Prefácio A Fé e a Razão
Tínhamos um sonho, o sonho da pureza total. Tudo o que fosse considerado sujo deveria ser eliminado: vírus, bactérias, vermes e parasitas, inclusive qualquer pessoa que viesse a ferir a nossa escolha de sermos limpos. Sujeira é uma palavra que vibra negativamente. Lembra doenças, pobreza, miséria, descaso, abandono e, certamente nós que podemos comprometer o nosso bem-estar nos misturando a ela, precisamos de todos os recursos modernos para combatê-la.
As favelas, por exemplo, são locais de muita criminalidade. Lá vivem pessoas convivendo com muita sujeira, ratos e fezes que boiam nos córregos que passam no fundo de suas moradias. Este é o exemplo de uma das maiores imundices da humanidade e também o maior exemplo da nossa vontade em extirpar todas as pessoas que podem interferir na nossa nobre qualidade de vida. Quem mora em favela já é segregado socialmente só pelo fato de ser favelado, um conceito que já o define como indivíduo. Não importa seu nome ou virtudes que tenha, antes de tudo ele será sempre um favelado. Será uma pessoa suja que para ser aceita por seus semelhantes deverá passar pelo crivo de uma série de instituições como escolas, igrejas, hospitais e prisões, até que ele mesmo possa se convencer de que é necessário tornar-se uma pessoa limpa.
Este sonho não se tornou realidade porque graças ao Universo entrópico, a sujeira não fica quietinha no seu lugar preestabelecido, acaba voltando e, lamentavelmente mistura-se novamente entre todos nós, os agentes da limpeza, sempre reconhecidos entre si pela brancura impecável. Não se pode eliminar uma sujeira inexistente que só incomoda aqueles que se preocupam com o seu próprio umbigo.
Parece que somos livres porque decidimos viver na brancura. Mas nunca fomos tão prisioneiros quanto agora porque somos prisioneiros de nós mesmos. O que vale mais, um futuro seguro e regrado ou um futuro inseguro e sem regras? As incertezas para o amanhã estão deixando o homem desesperado, ninguém se preocupa com o que será legado para as gerações futuras porque nem se sabe se tais gerações existirão. Hoje se paga uma fortuna em seguro de vida, em seguro residencial, em seguro de automóveis, mas o medo ainda persiste. Ninguém pode assegurar nada porque não temos o controle da situação, não temos sequer o controle de nós mesmos.
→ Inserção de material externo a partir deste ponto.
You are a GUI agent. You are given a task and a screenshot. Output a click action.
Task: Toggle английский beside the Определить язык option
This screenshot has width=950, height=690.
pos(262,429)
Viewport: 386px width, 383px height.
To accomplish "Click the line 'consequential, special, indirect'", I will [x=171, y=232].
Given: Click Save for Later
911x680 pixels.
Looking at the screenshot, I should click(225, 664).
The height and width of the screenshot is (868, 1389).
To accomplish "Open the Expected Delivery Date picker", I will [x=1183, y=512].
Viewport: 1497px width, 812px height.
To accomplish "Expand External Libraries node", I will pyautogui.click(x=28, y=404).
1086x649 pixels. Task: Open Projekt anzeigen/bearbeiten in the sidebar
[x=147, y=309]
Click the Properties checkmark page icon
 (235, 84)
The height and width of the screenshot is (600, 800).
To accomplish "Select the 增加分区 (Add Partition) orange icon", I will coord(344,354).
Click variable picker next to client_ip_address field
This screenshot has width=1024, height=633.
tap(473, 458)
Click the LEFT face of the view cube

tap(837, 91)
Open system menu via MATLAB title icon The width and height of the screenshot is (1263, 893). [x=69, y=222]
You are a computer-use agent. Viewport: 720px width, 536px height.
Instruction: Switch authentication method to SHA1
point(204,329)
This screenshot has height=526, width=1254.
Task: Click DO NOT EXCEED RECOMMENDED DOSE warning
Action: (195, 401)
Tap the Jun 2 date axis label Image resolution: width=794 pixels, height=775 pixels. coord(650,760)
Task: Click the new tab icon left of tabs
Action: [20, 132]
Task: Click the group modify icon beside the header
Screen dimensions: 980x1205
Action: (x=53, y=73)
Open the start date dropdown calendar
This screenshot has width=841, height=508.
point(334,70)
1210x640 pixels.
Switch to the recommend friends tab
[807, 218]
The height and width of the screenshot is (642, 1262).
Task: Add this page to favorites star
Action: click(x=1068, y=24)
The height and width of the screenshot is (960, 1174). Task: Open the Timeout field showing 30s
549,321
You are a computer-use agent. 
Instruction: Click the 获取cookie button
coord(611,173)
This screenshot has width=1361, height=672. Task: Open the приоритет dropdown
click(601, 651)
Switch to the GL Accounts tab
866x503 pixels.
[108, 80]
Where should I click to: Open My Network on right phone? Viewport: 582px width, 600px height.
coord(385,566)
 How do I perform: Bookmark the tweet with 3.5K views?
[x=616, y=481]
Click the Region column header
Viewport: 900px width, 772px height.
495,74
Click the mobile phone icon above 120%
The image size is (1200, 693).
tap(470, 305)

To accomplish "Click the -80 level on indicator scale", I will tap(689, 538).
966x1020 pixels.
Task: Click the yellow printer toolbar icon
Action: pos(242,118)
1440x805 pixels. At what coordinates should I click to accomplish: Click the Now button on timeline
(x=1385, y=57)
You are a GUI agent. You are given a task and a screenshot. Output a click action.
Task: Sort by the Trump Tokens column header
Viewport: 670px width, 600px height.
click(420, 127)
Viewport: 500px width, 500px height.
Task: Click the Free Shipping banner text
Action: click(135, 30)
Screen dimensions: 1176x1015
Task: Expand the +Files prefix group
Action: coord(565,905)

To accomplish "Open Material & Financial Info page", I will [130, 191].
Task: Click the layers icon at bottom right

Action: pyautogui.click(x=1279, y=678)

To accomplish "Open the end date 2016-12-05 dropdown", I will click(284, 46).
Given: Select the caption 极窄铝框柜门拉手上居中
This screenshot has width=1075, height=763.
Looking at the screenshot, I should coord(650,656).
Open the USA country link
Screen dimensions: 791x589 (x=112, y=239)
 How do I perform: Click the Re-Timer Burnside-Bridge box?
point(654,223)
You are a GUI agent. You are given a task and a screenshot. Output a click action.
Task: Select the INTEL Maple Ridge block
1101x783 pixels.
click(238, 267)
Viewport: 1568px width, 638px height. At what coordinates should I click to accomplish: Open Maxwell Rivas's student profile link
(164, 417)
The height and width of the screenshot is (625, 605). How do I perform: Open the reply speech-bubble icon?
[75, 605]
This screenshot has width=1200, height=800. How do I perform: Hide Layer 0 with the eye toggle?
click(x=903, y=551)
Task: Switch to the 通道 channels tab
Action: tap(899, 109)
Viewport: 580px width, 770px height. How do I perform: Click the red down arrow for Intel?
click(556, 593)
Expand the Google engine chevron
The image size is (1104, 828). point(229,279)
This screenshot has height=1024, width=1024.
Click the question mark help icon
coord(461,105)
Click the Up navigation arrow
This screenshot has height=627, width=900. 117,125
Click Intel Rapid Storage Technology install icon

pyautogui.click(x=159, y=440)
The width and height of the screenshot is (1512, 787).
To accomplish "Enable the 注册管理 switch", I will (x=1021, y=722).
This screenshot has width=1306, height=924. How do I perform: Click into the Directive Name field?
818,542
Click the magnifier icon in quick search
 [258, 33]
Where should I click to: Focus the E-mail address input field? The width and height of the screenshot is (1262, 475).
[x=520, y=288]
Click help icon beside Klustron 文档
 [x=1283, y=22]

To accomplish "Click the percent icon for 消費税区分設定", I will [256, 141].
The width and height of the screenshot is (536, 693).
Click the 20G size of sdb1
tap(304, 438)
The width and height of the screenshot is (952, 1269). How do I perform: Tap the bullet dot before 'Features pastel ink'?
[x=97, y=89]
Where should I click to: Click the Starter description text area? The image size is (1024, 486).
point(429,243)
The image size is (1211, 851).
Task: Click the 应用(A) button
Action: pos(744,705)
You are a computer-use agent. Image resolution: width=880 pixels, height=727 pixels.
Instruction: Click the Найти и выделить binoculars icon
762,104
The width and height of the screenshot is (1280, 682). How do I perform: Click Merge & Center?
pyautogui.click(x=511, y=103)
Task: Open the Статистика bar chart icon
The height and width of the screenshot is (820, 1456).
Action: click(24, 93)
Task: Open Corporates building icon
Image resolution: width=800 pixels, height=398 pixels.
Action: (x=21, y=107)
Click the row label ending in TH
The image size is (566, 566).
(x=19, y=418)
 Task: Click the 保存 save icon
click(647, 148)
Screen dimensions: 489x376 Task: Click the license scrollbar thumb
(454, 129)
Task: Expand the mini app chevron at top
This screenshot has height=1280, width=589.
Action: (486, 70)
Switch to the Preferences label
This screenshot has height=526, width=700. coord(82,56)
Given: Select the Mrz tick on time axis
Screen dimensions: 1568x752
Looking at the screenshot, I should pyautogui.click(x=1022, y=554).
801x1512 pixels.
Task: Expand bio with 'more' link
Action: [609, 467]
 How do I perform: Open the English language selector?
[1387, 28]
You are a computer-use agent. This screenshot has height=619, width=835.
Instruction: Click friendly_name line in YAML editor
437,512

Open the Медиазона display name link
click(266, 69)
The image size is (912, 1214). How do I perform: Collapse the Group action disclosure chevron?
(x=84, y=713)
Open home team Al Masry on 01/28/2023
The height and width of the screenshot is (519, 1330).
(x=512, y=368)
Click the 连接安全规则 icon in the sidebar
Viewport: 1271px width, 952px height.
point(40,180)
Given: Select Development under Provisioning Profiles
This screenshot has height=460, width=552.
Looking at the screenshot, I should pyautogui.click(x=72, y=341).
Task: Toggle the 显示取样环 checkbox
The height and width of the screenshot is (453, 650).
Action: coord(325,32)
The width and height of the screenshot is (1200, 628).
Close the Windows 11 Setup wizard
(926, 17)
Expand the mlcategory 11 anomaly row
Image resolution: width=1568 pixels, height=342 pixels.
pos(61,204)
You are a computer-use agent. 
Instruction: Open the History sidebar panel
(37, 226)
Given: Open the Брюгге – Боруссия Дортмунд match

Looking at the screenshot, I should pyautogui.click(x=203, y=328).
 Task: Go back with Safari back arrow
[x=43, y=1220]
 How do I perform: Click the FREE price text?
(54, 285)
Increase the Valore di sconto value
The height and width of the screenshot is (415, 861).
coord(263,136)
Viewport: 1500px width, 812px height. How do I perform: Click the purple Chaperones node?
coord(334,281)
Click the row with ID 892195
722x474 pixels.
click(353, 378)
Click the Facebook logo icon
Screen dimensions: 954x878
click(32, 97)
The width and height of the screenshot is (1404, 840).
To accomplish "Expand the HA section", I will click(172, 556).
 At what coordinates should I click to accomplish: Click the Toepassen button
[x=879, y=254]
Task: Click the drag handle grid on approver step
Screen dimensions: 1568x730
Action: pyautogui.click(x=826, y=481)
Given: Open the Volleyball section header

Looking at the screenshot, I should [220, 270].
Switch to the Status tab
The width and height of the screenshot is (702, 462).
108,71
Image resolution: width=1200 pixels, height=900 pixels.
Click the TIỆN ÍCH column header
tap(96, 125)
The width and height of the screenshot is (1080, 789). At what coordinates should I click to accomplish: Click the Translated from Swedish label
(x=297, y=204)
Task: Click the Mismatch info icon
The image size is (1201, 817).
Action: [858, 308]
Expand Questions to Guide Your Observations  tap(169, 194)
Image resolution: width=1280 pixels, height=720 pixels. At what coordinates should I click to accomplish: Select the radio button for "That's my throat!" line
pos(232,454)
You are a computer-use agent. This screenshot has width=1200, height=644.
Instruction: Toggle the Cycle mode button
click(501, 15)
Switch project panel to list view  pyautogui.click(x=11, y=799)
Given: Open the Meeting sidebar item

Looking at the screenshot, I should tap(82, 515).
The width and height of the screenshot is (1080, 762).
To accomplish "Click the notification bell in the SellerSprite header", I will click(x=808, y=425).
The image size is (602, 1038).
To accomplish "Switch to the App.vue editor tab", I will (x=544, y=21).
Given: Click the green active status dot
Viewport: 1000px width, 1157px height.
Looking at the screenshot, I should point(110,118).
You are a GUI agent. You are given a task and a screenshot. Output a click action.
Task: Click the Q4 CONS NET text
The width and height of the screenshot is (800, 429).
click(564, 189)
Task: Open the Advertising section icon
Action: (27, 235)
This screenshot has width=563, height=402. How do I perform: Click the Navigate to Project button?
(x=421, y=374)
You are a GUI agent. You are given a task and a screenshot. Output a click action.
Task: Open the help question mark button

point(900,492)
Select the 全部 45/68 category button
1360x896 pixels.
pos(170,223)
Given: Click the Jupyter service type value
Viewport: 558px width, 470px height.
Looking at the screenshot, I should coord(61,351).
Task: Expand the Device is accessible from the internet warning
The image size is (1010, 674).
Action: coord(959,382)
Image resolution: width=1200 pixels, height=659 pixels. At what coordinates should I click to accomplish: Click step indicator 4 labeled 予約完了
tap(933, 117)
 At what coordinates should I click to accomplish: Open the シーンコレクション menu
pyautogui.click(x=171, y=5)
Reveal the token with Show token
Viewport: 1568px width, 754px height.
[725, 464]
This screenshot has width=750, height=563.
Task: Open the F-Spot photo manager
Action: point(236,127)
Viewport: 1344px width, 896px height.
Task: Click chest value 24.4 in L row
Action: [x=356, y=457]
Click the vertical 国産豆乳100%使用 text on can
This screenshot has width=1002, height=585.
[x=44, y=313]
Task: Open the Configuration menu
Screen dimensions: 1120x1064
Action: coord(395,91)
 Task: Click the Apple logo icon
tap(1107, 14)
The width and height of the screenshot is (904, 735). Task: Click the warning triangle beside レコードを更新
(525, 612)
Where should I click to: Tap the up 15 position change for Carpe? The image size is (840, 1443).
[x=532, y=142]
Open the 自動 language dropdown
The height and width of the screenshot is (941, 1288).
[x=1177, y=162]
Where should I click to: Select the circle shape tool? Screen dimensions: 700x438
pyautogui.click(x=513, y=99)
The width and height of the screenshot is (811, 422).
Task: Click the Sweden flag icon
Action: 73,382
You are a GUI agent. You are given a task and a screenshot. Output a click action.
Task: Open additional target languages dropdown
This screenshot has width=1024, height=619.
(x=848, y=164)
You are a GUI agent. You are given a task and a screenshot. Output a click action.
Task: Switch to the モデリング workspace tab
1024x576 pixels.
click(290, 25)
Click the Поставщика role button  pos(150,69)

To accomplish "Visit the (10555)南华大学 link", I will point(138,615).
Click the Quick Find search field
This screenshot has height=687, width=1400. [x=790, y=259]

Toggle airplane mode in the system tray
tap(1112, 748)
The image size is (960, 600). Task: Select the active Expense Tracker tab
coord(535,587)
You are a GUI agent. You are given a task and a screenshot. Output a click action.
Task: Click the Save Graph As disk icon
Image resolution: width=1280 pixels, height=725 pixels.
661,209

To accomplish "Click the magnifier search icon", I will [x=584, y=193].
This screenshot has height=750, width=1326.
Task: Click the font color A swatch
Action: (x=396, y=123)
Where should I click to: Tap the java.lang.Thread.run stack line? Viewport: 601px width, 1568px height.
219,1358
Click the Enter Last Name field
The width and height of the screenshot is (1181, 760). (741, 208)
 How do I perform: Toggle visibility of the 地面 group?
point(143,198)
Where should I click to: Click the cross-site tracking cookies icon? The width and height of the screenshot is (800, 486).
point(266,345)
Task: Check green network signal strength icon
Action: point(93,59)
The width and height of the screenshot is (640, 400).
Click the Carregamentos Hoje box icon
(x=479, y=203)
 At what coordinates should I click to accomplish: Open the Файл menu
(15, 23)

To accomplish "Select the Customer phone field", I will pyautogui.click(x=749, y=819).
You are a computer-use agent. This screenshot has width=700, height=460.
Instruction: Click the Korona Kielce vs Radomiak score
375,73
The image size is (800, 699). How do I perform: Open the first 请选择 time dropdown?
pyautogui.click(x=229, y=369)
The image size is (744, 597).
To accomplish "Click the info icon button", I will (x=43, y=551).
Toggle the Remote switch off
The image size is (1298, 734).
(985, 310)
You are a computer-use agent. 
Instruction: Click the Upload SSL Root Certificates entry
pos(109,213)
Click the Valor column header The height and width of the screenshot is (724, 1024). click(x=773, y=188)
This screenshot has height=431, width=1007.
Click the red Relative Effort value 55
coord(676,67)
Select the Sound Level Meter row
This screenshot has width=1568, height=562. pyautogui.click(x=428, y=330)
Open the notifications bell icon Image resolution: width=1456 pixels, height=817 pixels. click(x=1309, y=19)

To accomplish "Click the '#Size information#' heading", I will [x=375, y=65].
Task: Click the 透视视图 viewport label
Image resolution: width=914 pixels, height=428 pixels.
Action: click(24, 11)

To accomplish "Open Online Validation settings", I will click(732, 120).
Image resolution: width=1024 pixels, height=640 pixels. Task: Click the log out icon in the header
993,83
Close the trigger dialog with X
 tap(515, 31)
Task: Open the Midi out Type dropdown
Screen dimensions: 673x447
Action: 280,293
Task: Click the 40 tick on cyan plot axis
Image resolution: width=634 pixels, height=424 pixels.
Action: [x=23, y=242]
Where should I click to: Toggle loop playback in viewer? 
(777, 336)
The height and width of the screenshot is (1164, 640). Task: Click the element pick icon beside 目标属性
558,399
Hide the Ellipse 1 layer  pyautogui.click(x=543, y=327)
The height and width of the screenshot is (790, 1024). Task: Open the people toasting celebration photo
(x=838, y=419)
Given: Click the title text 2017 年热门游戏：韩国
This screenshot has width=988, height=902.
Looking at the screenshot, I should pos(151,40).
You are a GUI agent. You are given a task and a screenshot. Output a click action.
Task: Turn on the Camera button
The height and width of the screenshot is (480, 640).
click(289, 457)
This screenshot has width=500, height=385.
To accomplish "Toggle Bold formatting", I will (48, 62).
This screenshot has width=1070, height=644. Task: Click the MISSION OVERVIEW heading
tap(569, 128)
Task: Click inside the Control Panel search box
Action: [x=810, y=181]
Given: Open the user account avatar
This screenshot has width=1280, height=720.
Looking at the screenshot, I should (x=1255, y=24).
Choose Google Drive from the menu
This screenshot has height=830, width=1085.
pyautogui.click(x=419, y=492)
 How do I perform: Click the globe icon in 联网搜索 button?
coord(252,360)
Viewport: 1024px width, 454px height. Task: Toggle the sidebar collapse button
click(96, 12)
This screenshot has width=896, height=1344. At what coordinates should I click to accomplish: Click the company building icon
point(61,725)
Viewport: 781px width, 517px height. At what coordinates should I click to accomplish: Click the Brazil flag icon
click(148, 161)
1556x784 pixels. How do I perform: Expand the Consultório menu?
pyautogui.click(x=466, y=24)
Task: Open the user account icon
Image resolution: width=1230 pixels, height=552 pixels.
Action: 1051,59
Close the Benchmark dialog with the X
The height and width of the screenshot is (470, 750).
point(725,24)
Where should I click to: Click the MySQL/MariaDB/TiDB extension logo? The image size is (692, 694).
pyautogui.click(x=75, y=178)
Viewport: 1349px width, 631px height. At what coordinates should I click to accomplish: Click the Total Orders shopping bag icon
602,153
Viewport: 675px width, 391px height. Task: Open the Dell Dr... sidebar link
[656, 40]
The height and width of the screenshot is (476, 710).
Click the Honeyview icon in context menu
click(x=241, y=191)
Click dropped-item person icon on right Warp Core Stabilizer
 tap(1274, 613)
No contexto de salve-se-quem-puder não há um apoio, um referencial para se guiar, pois ninguém confia mais em seu semelhante. Será que Deus morreu? Será que Nietzsche virou profeta? Este mundo tornou-se um pasto de bois que só conseguem olhar para si mesmos e nunca vão encontrar nada. E quem de fato são os bois? Ora, somos todos nós sem exceção, inclusive este que vos escreve. Diante deste quadro deprimente somos todos autores, somos todos pessoas ainda muito atrasadas no que se refere à vida em sociedade.
Qualquer ser humano capaz de compreender que sua ignóbil lucidez não é a força maior deste Universo sabe também que a vida de um narcisista é uma vida de solidão, a antivida. O homem moderno está pendendo para o isolamento. O número de pessoas que moram sozinhas aumenta cada dia mais e as relações humanas se volatilizam. Hoje em dia até pratica-se sexo pela internet com uma câmera e um microfone.
O sentimento também está desaparecendo e muitas pessoas procuram os especialistas com uma angústia crônica: acabam seus relacionamentos afetivos e não conseguem sentir nada pelo próximo, nem sequer desprezo. O homem necessita reencontrar a si mesmo, mas o que é preciso para tanto? Livros de autoajuda, massagens, terapias orientais, religiões?
Na verdade, precisamos menos disso, do que nos enfiarmos no meio da sujeira, aquela que fede e impregna nos cabelos e na pele. Quem sabe no meio dela poderemos encontrar um pouco de sinceridade, esperança, um raio de vida. Não pregava Jesus entre os moribundos, os coxos e os cegos? Não dizia Ele que quem necessita de médicos não são os de boa saúde?
Eu ofereço o presente trabalho a todos os irmãos da grande família humanidade na certeza de que o produzo em retribuição à maior glória que já recebemos: a vida e o amor de Deus. Convido vocês a mergulharem nesta delicada relação entre o Criador e a criatura e os instrumentos utilizados para tanto: a fé e a razão. Não falo da fé na qual o homem julga ser o ser supremo de si, mas daquela que nos liberta da pobreza mental, daquela que nos põe lado a lado com qualquer irmão. A fé que dialoga e se fortalece com a razão em quaisquer circunstâncias da existência.